Yesterday was a near perfect day. So simple but oh so good. In the morning we went to the local farmers market and picked up some tomatoes, beets, squash and fennel as well as some local short ribs and a beef roast. Then we lunched in the sun with beers and burgers. After lunch it was down to the marina to buy some seafood off of the fish boat. We choose some fresh mussels and sashimi grade tuna. (Mussels, yeay something I have never cooked before!) We spent the unexpectedly nice afternoon digging out our patio-to-be and made some good progress. Then I went for a walk\run beside the ocean and started a new book. Anyone out there read the Dark Tower series?
We finished the day off with the mussels cooked in white wine and a ton of bread. They were so good I got out a spoon to make sure none of the sauce went to waste. We followed that off with the tuna and squash, marinated in olive oil and then briefly grilled, served with a Japanese style dipping sauce. Oh, yeah and wine. So much wine in fact that I am regretting it now.
Did I mention that one of the zucchinis was from my garden? The 8-ball. The only salvageable vegetable I got out of it after the destruction and chaos left by the deer. So sad, but it grilled up nice.
This was the first time I have cooked mussels at home and I was surprised by just how easy it was. I wasn’t so worried about the cooking but rather the cleaning of the mussels. However, even the cleaning was pretty easy once I did the research, or so I am told, J actually did the work. I read up about it on Cooks Illustrated as well as Beyond Salmon. I also used their techniques for grilling the tuna which turned out perfectly rare on the inside. I call it Japanese tuna because it is a bastardized tuna tataki with a faked ponzu sauce. But oh so good. You really can eat like a king in the comfort of your own home.
1lb mussels, scrubbed, washed and debearded
1/2C white wine
1 clove garlic minced
1T shallot minced
1 bay leaf
1T minced fresh parsley
1T cold butter
Place all ingredients except the mussels and butter in a pot with a lid.
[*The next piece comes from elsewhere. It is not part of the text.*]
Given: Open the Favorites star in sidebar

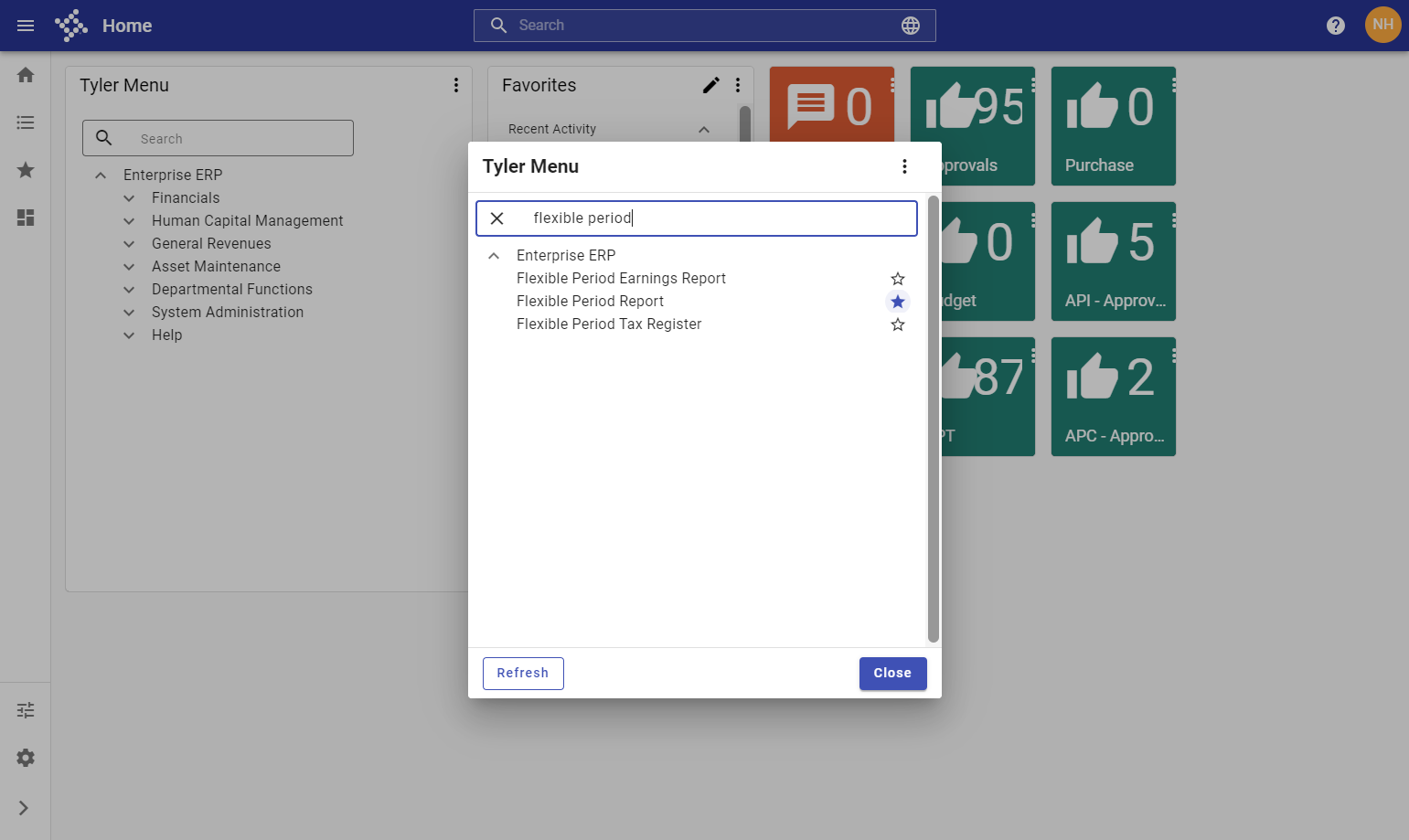Looking at the screenshot, I should tap(26, 170).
Bring to a simmer and cook for a few minutes. Bring mixture to a boil, add mussels and cover. Cook for about 4-8 minutes. (Time will depend on the size of your pot and mussels.) You will know when they are ready because they will have opened – a built in timer. Discard any that haven’t opened. Remove the mussels to a serving dish. Remove the pan from the heat and whisk in the butter and a few grinds of pepper – pour over the mussels. Serve immediately with crunchy bread.
To clean the mussels:
When you bring them home from the store make sure you don’t store them in a plastic bag. They won’t be able to breath and will suffocate. Either store them in a colander with a damp cloth over top or a bowl with a damp cloth over top and make sure it isn’t completely covering so they can breath.
Fill a bowl with cold water, add a few teaspoons of salt and a small handful of oatmeal (I didn’t have cornmeal, but if you did – from everything I read use that). Place the mussels in the bowl and the bowl in the fridge for a few hours. Before you are ready to cook remove to the sink and give each mussel a good brushing with a dish scrubber. Debeard the mussels. To do this grab the fibrous beard on the outside of the mussel and pull. Note: I have read some commercial mussels do not have beards but most of ours did.[/print_this]
1 tuna steak
salt and pepper
Marinate the tuna steak in a few tablespoons of olive oil for a few hours or overnight. Remove from the marinade, pat dry, and cover with salt and freshly cracked pepper. Oil and preheat your grill to high. Grill the tuna directly for 2 minutes, then flip it and grill for another 1 minute. Let it cool for a few minutes and then slice. While the tuna is cooling mix together approximately 1 clove of minced garlic, a thinly sliced scallion, a dash of sesame, half a lemon juiced and some soy sauce. Taste and correct. Serve the tuna, garnished with scallion, with the sauce on the side.